Exercise | Any picture in the data below should be skipped, while every line is repeated exactly.

Exercise material |

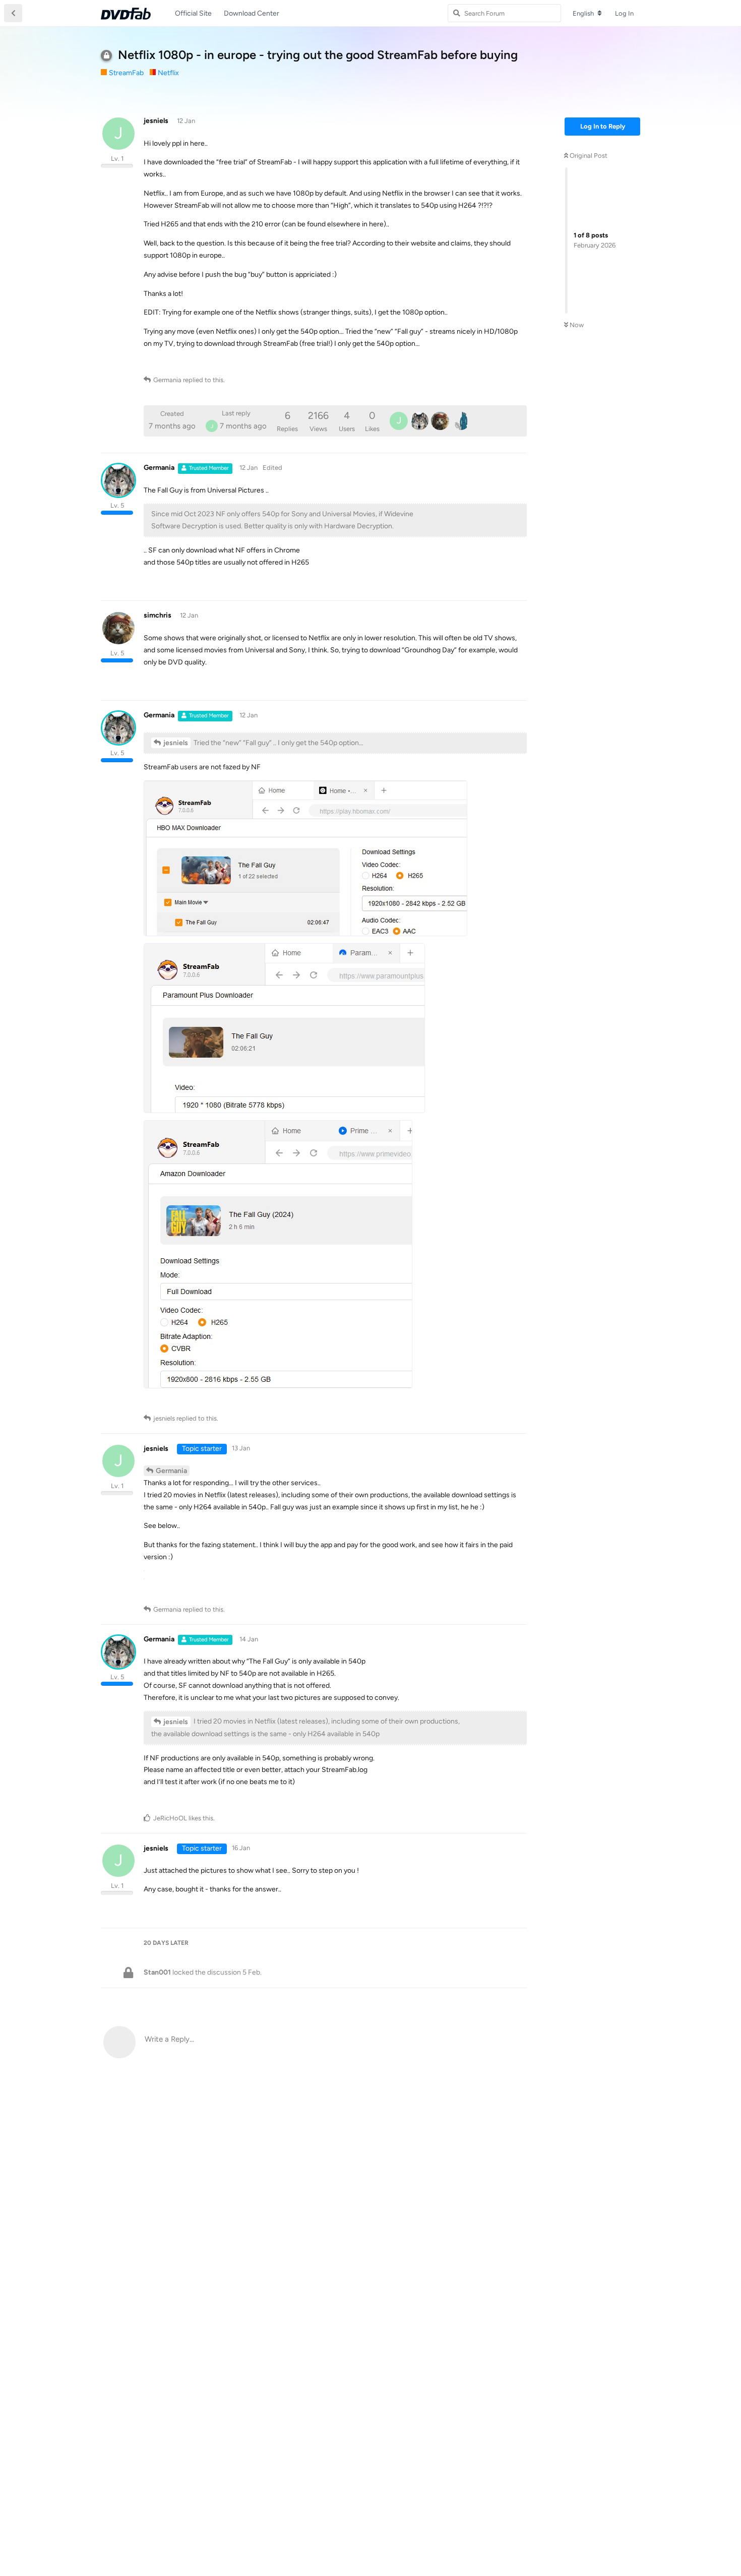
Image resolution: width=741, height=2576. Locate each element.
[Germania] (419, 421)
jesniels (175, 743)
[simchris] (440, 421)
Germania (171, 1470)
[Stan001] (461, 421)
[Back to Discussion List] (13, 13)
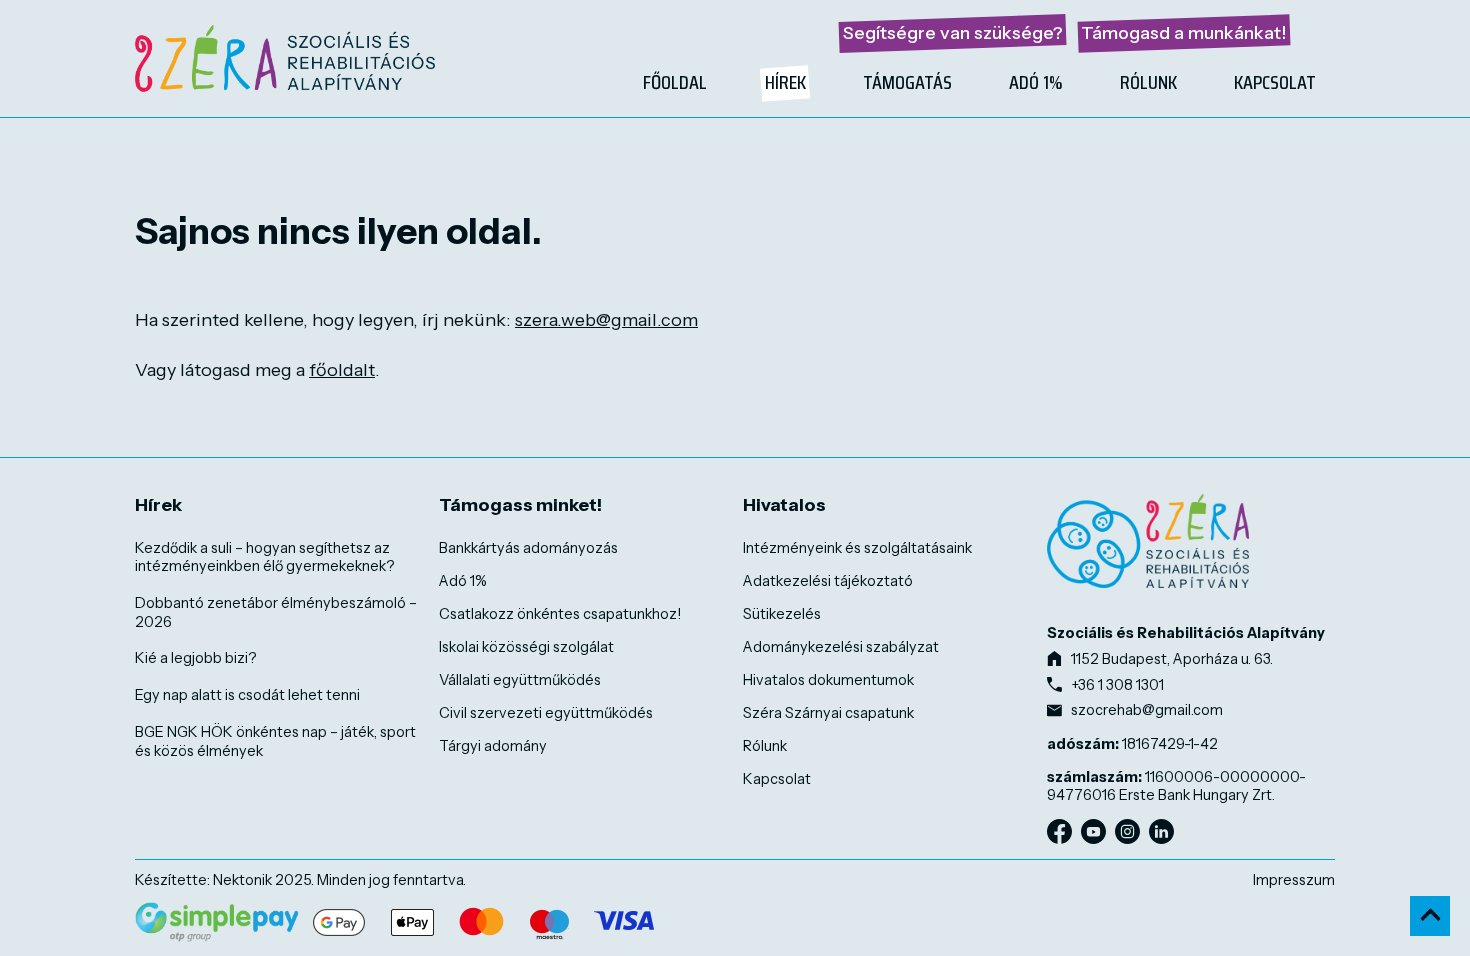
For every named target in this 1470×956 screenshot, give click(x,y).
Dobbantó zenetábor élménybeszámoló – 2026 (276, 612)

Problem solution |
Image resolution: width=741, height=2576. Locate each element.
[Germania] (419, 421)
jesniels (175, 743)
[simchris] (440, 421)
Germania (171, 1470)
[Stan001] (461, 421)
[Back to Discussion List] (13, 13)
For every named target in this 1470×956 screenshot, give click(x,y).
Dobbantó zenetábor élménybeszámoló – 2026 (276, 612)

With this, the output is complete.